This article documents the circumstances resulting in this issue in Junos Pulse for iOS in version 5.0r4 build 46105, and the solution.
Unable to pass traffic through Junos Pulse on IOS after upgrade to 5.0.4.46105 when the following critera is met:
- The Secure Access(SA) or MAG Series appliance is configured with AES or 3DES with 128 bit or 168 bit Cipher Suite (System > Configuration > Security > SSL options).
- The Junos Pulse client on iOS connects is connected with SSL Transport mode (Users > Resource Policies > VPN Tunneling > Connection Profiles)
NOTE: If DES is configured, then Junos Pulse may not be able to connect at all.
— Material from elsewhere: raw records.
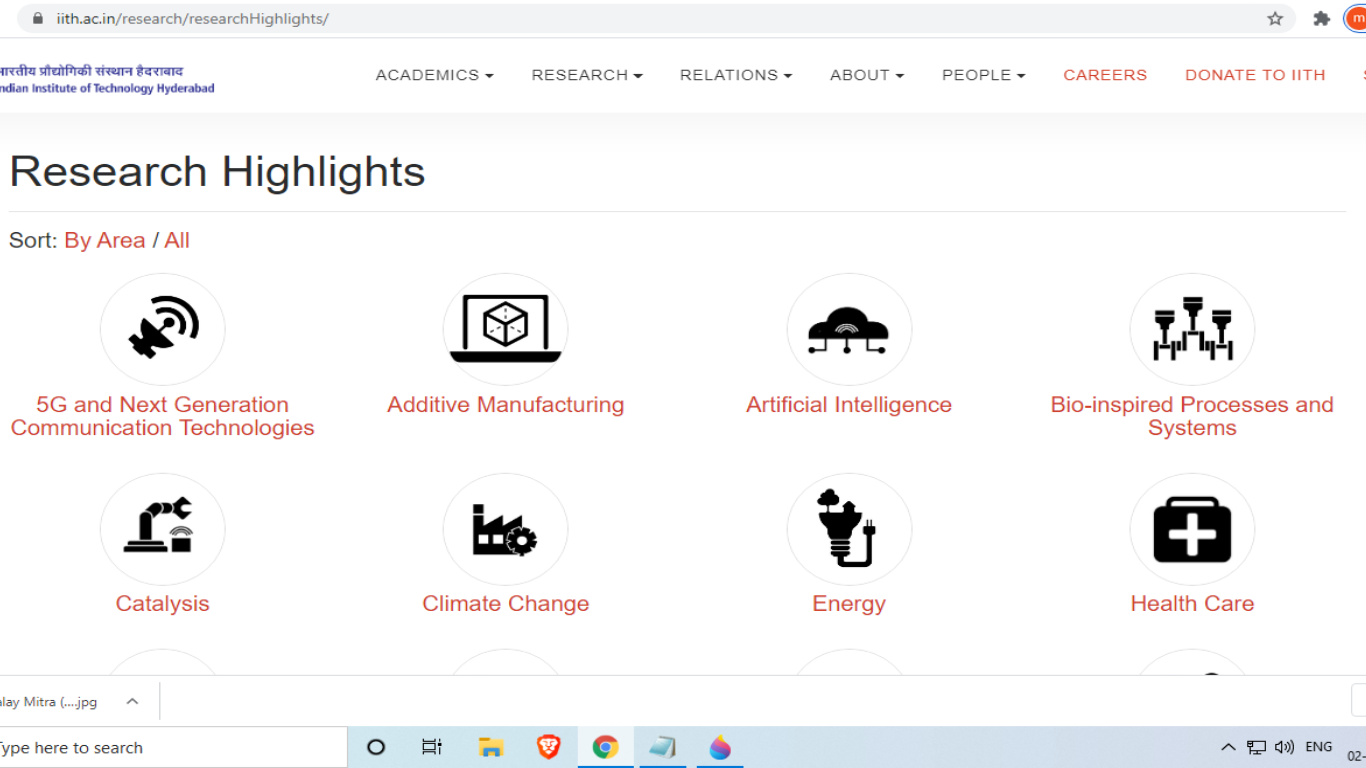Select the Additive Manufacturing laptop icon
Viewport: 1366px width, 768px height.
click(505, 329)
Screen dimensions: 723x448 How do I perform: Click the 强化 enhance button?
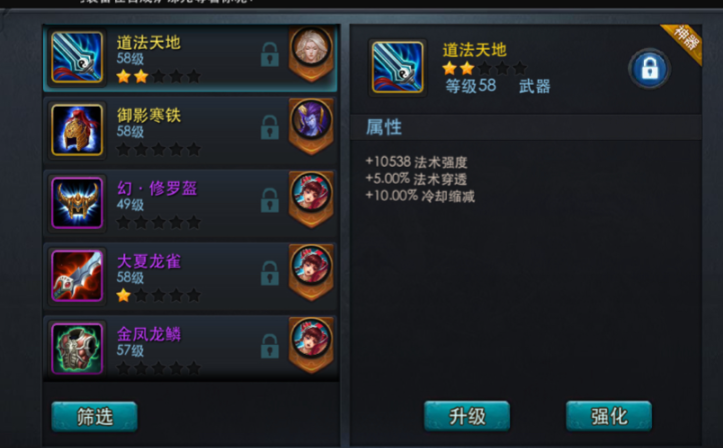609,416

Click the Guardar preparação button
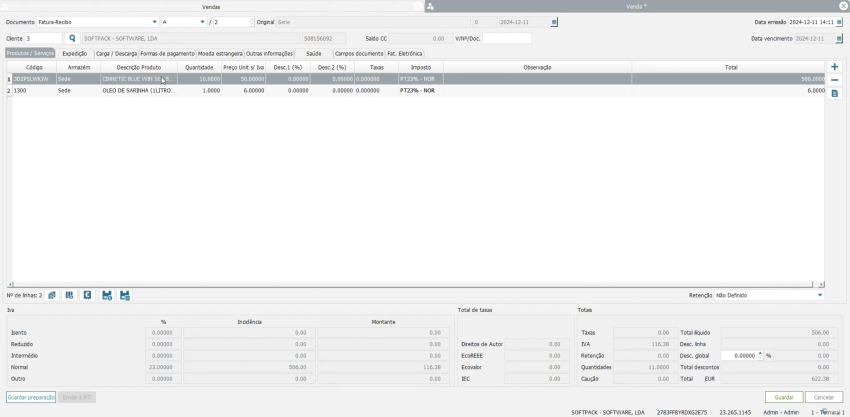point(31,397)
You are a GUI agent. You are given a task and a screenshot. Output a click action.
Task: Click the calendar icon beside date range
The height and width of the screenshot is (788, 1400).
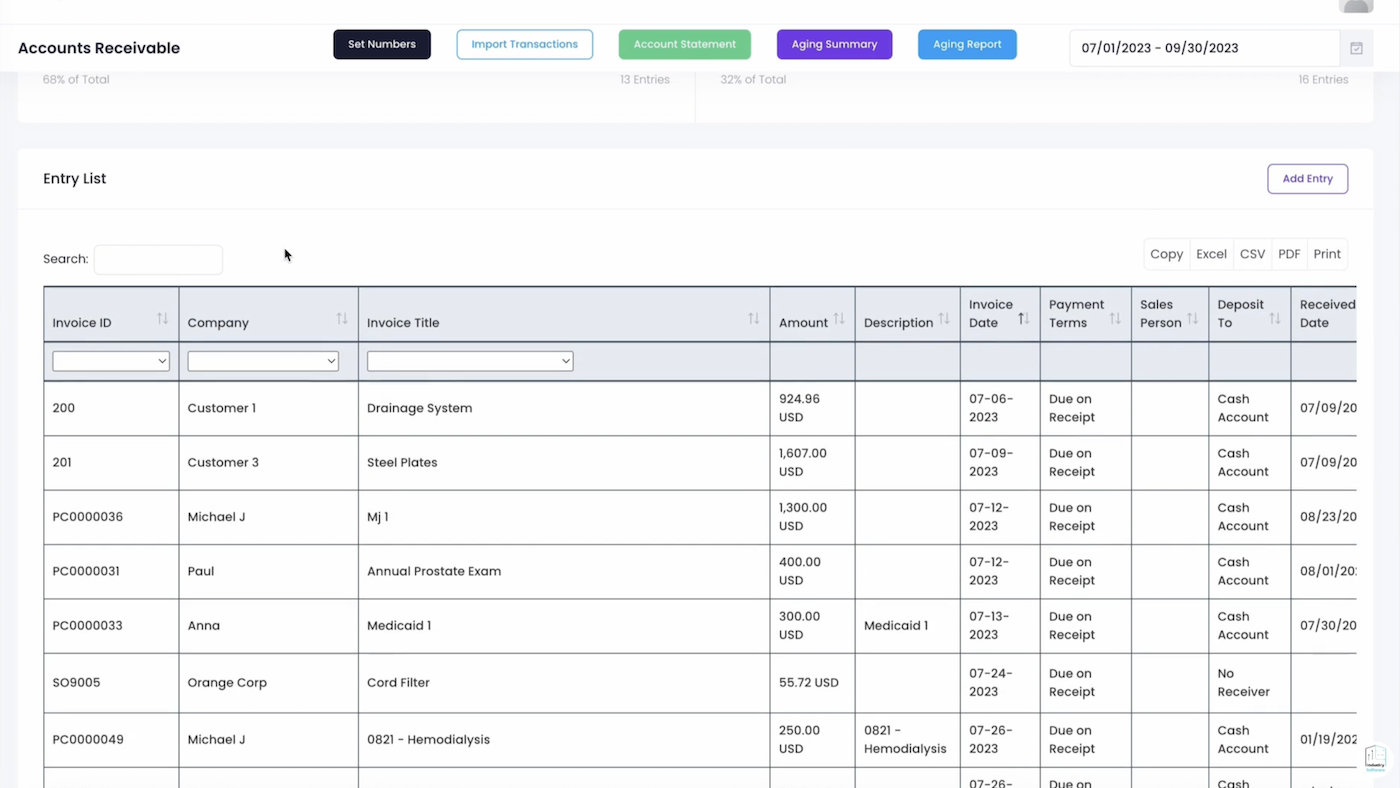point(1356,48)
NOTE: This issue may still occur if the Connection Profile is configured to use ESP if the Junos Pulse client fallbacks from ESP to SSL. This can happen if the client is unable to make an initial connection to ESP or remain connected using ESP on UDP port 4500.
This issue resulted from changes made to the Junos Pulse client when Per App VPN support was added to Junos Pulse for iOS 5.0R4.
The issue is fixed in Junos Pulse for iOS 5.0r5 which is now available for download on the App store.
Workaround:
Enable only RC4 Encryption:
1.In the Admin UI Select System > Configuration > Security > SSL options
2.Choose Custom SSL Cipher Selection
3.Select only RC4 Cipher.
4.Uncheck all other Cipher options besides RC4.
5.Select Save Changes.
NOTE: This change will cause all currently connected Network Connect and Junos Pulse tunnels to disconnect and re-connect momentarily in order to use the new encryption option.